For union carpenters, training — whether it’s in the classroom or on the job — is standard operating procedure, and the union workforce approached the AAC training with a professional attitude.
Union carpenters make the most of such on-the-job training because they bring a solid educational foundation to the job site. Union carpenters also tackled framing, dry wall, millwork and cabinetry for the $1.5 million project, and the combination of classroom training and on-the-job experience helped Johnson, project manager Greg Birskovich and site
manager Mark Dibell keep the project on schedule and within budget. It wasn’t always easy, Johnson said, because the government approval process at various project stages moved more slowly than in the private sector. Johnson started work in August 2005 and completed the building in May 2006. “That’s fairly fast for this type of project,” he said.

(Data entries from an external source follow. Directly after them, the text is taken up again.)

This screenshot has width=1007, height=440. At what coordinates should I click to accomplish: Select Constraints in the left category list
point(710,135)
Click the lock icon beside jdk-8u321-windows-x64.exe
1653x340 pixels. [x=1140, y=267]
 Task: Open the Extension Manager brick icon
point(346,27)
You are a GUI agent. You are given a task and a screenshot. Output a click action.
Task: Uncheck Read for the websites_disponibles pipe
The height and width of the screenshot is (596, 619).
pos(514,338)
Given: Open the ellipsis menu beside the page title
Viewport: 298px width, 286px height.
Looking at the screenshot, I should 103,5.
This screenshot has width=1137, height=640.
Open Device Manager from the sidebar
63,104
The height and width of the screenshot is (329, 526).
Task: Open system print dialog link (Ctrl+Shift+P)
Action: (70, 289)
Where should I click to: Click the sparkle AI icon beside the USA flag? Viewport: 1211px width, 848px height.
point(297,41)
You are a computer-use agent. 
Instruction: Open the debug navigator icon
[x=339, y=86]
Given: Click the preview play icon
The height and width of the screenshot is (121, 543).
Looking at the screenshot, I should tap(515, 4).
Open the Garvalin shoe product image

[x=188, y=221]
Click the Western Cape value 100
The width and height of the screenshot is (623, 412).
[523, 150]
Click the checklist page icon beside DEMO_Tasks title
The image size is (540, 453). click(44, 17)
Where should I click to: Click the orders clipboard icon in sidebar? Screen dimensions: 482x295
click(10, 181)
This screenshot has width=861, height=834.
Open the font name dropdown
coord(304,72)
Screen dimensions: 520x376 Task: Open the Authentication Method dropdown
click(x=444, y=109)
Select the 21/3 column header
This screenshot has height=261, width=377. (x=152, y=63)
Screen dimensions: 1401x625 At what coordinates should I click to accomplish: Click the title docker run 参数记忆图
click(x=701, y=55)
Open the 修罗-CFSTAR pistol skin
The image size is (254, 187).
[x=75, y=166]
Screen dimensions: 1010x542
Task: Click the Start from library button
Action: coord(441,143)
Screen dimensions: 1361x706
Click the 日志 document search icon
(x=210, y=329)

The building interior is pretty standard for a government office building and follows a layout provided by the client, Johnson said. There are counters, interviewing stations, a private interview office and other typical office features.
But Johnson, who has served as chairman for the local Easter Seals Society, went beyond code requirements for accessibility.
“I believe strongly in accommodating those with disabilities,” Johnson said. He invited an associate (who has a disability) from the society to tour the building and offer comments. “He had one or two suggestions, and we implemented them,” Johnson said. “And we did some extra things to make the project attractive — more so than required.”
Johnson hopes that the project will not only encourage more projects to support Youngstown’s downtown revitalization, but also will spark an interest in the use of autoclaved aerated concrete. “It’s a unique material,” he said. And if demand for the material’s use grows, Adolph Johnson & Son Co. will be ready. “We’ve talked with the union about creating a formal training program for AAC,” Johnson said, “and now we have people who have experience working with it.”